Recommended model architecture for text classification

Hello everyone,

I want to train a model for text classification regarding tweets of german politicians classified to their respective party. For this I gathered a dataset of 4.8 million tweets as training data. Additionally, I want to use BERT to generate embeddings that get fed into the CNN.

I then wanted to incrementally train on splits of the large dataset, so I can monitor the performance of the model better. However, after one epoch of training on ~50000 samples of data, the model already started to overfit, which lead me to believe that the model architecture is too complex for the task at hand because I’m using three consecutive chains of convolutional, pooling and dropout layer. So now my question to the community is, what kind of model architecture would you recommend for a task like this? Any feedback and experiences are welcome :slight_smile:

Hi @Viindo. There can multiple reasons why this overfit. And it is very difficult to help based on the information you provided in your original post. Maybe you can be more specific e.g. about your CNN model?

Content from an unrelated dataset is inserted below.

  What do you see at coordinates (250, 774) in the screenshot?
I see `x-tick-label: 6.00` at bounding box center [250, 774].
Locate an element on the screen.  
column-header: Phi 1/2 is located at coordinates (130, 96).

The BERT you are using is frozen, right? And why do you even have a CNN after BERT? Can’t you just train on the CLS embedding?

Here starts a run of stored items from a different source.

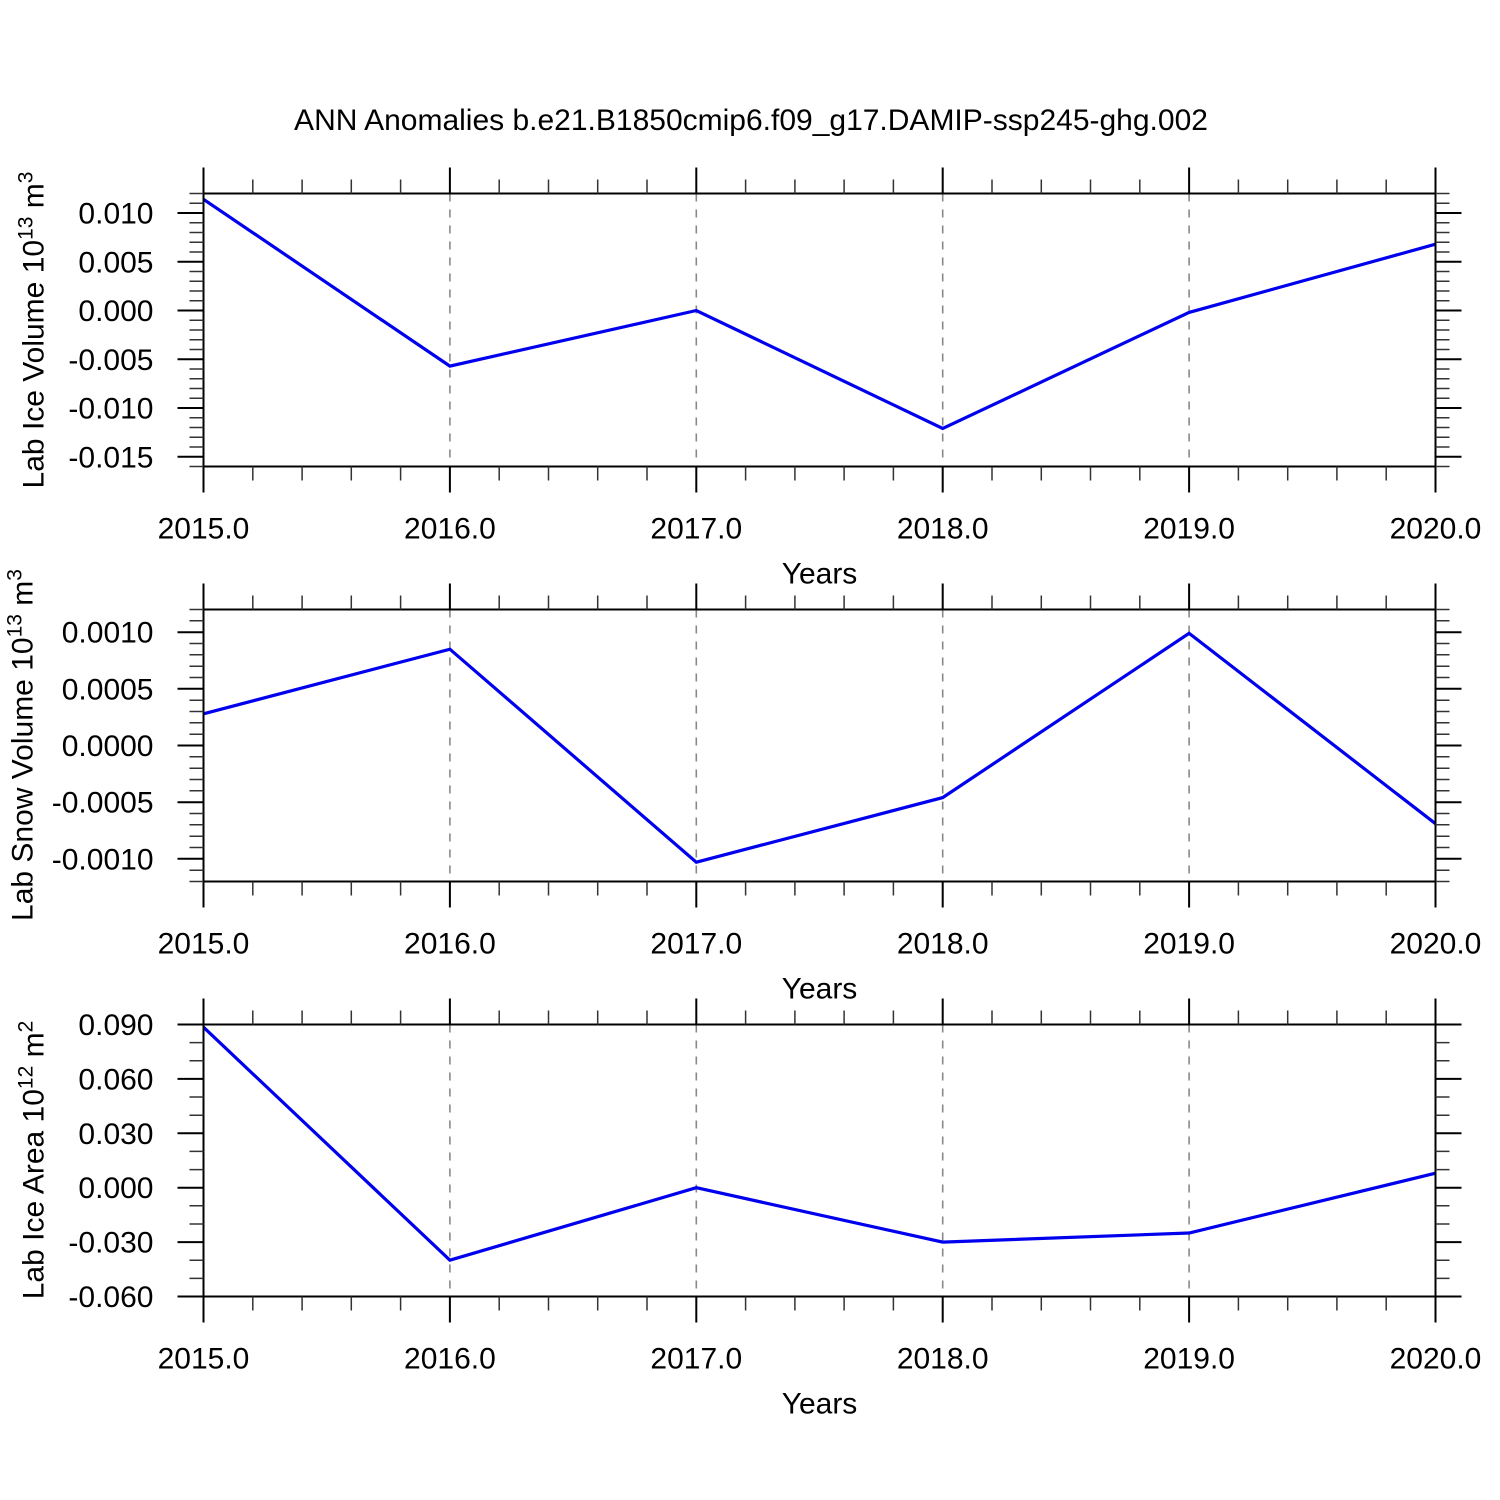 Image resolution: width=1500 pixels, height=1500 pixels. What do you see at coordinates (103, 860) in the screenshot?
I see `y-tick-label: -0.0010` at bounding box center [103, 860].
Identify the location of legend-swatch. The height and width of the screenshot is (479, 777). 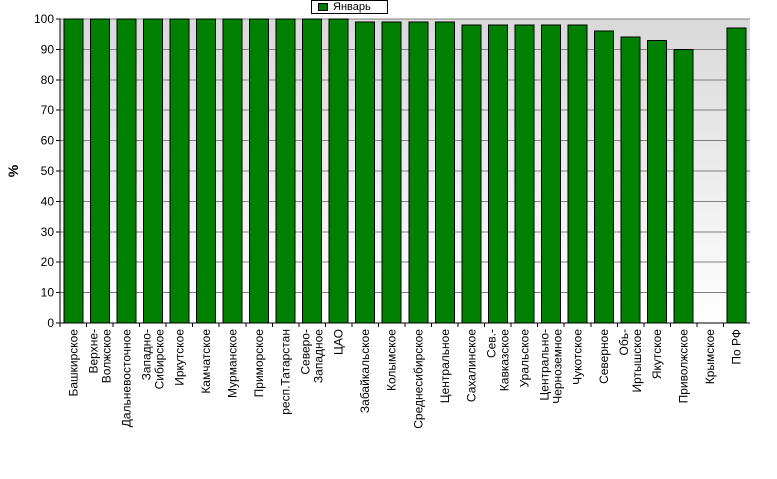
(323, 7).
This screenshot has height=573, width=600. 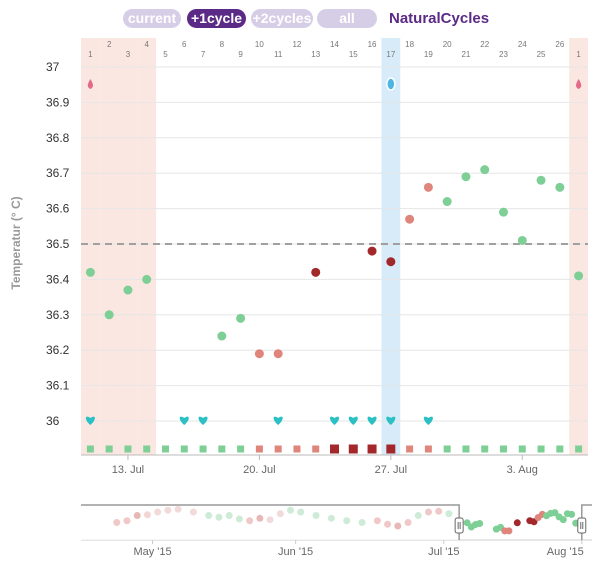 I want to click on y-axis-ticks: 36 36.1 36.2 36.3 36.4 36.5 36.6 36.7 36.8 36.9 37, so click(x=58, y=244).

PS You can’t overtrain on a single epoch. That shouldn’t be possible.

Yes you are right, it does not overfit. What my issue was, is that I didn’t save the model accordingly, which resulted in a loss of the trained weights, that lead me to believe, the model doesn’t perform well on unseen data. Regarding BERT, it is frozen. Firstly I wanted to use word embeddings such as Word2Vec or fastText, however, I learned about transformer models that can create embeddings as well, which is why i am using BERT to create embeddings to gain contextual and syntactic information about the data I am using. Afterwards, the goal of using a CNN, is to extract more features and reduce dimensionality. I basically substituted a different word embedding algorithm with BERT.

The CLS tag is a fixed length embedding that represents the whole sentence. You should be able to use that instead of using convolutions to get to a fixed length.